Bei einer Staffelmiete (§ 557a BGB) erhöht sich die Miete in verschiedenen Abständen (frühestens nach einem Jahr) jeweils um einen bestimmten Betrag. Das erleichtert dem Vermieter die stetige Mieterhöhung deutlich, weil man die Begründungspflichten der Erhöhung zur Vergleichsmiete nicht erfüllen muss. Man kann zudem die Erklärung der Erhöhung nicht „vergessen“, da sie von selbst eintritt.

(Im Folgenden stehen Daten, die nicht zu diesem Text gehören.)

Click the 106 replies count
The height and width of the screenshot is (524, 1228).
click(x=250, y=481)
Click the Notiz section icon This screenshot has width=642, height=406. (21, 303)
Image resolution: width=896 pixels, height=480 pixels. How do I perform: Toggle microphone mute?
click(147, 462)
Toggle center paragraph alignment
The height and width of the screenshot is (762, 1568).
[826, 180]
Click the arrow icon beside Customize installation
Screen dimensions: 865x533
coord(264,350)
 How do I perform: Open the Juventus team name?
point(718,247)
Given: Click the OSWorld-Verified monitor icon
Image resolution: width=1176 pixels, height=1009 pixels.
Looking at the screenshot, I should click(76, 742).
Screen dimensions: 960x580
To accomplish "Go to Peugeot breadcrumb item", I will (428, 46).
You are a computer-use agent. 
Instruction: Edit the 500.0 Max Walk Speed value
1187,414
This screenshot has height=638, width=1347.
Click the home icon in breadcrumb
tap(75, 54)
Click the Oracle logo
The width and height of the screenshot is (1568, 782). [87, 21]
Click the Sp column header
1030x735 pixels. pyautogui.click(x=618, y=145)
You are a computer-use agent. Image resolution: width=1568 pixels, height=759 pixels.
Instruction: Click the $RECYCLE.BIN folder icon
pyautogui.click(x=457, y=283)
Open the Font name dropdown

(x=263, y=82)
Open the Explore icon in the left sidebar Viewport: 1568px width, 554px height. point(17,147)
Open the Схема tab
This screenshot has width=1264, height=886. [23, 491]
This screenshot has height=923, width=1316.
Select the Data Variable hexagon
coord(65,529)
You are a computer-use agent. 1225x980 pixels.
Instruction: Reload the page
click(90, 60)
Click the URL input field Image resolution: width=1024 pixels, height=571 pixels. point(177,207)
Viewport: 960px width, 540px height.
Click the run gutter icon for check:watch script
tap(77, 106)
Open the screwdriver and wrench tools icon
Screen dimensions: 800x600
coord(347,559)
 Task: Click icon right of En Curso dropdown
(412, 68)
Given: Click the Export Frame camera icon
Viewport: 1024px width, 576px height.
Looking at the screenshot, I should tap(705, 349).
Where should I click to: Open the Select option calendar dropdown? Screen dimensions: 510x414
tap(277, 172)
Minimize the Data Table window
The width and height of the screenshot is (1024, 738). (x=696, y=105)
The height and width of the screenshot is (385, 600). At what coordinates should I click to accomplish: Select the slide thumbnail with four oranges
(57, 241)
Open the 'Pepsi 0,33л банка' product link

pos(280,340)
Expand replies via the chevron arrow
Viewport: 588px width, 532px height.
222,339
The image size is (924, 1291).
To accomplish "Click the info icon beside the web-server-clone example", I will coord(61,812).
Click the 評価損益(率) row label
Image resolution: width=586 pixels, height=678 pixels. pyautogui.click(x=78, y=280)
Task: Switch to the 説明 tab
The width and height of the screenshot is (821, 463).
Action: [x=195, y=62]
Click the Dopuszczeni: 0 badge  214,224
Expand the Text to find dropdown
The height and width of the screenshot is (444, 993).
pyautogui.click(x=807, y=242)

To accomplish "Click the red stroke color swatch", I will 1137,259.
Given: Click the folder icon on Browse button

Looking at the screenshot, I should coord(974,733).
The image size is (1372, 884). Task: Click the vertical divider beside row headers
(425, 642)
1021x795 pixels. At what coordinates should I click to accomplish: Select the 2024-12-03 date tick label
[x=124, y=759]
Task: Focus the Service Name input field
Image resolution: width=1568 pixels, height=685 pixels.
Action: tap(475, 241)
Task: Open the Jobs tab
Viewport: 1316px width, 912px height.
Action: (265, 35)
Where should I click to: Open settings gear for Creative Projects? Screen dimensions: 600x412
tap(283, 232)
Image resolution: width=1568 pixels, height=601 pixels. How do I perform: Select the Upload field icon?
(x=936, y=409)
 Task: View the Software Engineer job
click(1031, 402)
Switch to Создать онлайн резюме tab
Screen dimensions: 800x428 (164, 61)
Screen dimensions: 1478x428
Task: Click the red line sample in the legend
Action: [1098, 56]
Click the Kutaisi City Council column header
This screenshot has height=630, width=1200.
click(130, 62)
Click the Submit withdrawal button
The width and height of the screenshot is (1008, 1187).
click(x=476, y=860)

Da aber jede Staffel im Mietvertrag eigens mit einem genauen Betrag beschrieben sein muss, ist eine „unendliche Staffelvereinbarung“ kaum möglich. Regelmäßig werden nur drei bis fünf Staffeln vereinbart.

Beispiel:
Der Vertrag wird im Dezember 2016 geschlossen. Die Miete beträgt zunächst 500 Euro pro Monat.

  • Ab 1.1.2018 beträgt die Miete 525 Euro.
  • Ab 1.1.2019 beträgt die Miete 550 Euro.
  • Ab 1.1.2020 beträgt die Miete 575 Euro.
  • Ab 1.1.2021 beträgt die Miete 600 Euro.
  • Ab 1.1.2022 beträgt die Miete 630 Euro.
  • Ab 1.1.2023 beträgt die Miete 660 Euro.

Offensichtlich wollte der Vermieter also eine Mietsteigerung von ca. 5 % pro Jahr vereinbaren. Die nächste an sich logische Mieterhöhung um weitere 30 Euro (oder, wenn er ganz exakt 5 % halten will, um 33 Euro) zum 1.1.2024 ist aber nicht vereinbart.

Sobald die Staffel nicht mehr greift, ist nur noch eine Erhöhung auf die ortsübliche Vergleichsmiete möglich. Denn § 557a Abs. 2 Satz 2 schließt diese Möglichkeit nur während des Staffellaufs aus. Damit ist 15 Monate (§ 558 Abs. 1 Satz 1) nach Eintritt der letzten Staffelerhöhung wieder die normale Mieterhöhung zulässig.

Das ist insofern beruhigend, dass man danach nicht für immer und ewig auf dem letzten Betrag festhängt. Aber eigentlich wollte man ja dieser umständlichen Erhöhungsart ja gerade ausweichen.

Kann man nun eine „unendliche Staffel“ vereinbaren?

Prinzipiell wäre es das einfachste, wenn man eine jährliche Erhöhung von – in diesem Beispiel – 5 % als solche festschreiben würde. Das ist aber leider nicht zulässig, da die Erhöhung nicht prozentual, sondern nur in absoluten Geldbeträgen (§ 557a Abs. 1) erfolgen kann.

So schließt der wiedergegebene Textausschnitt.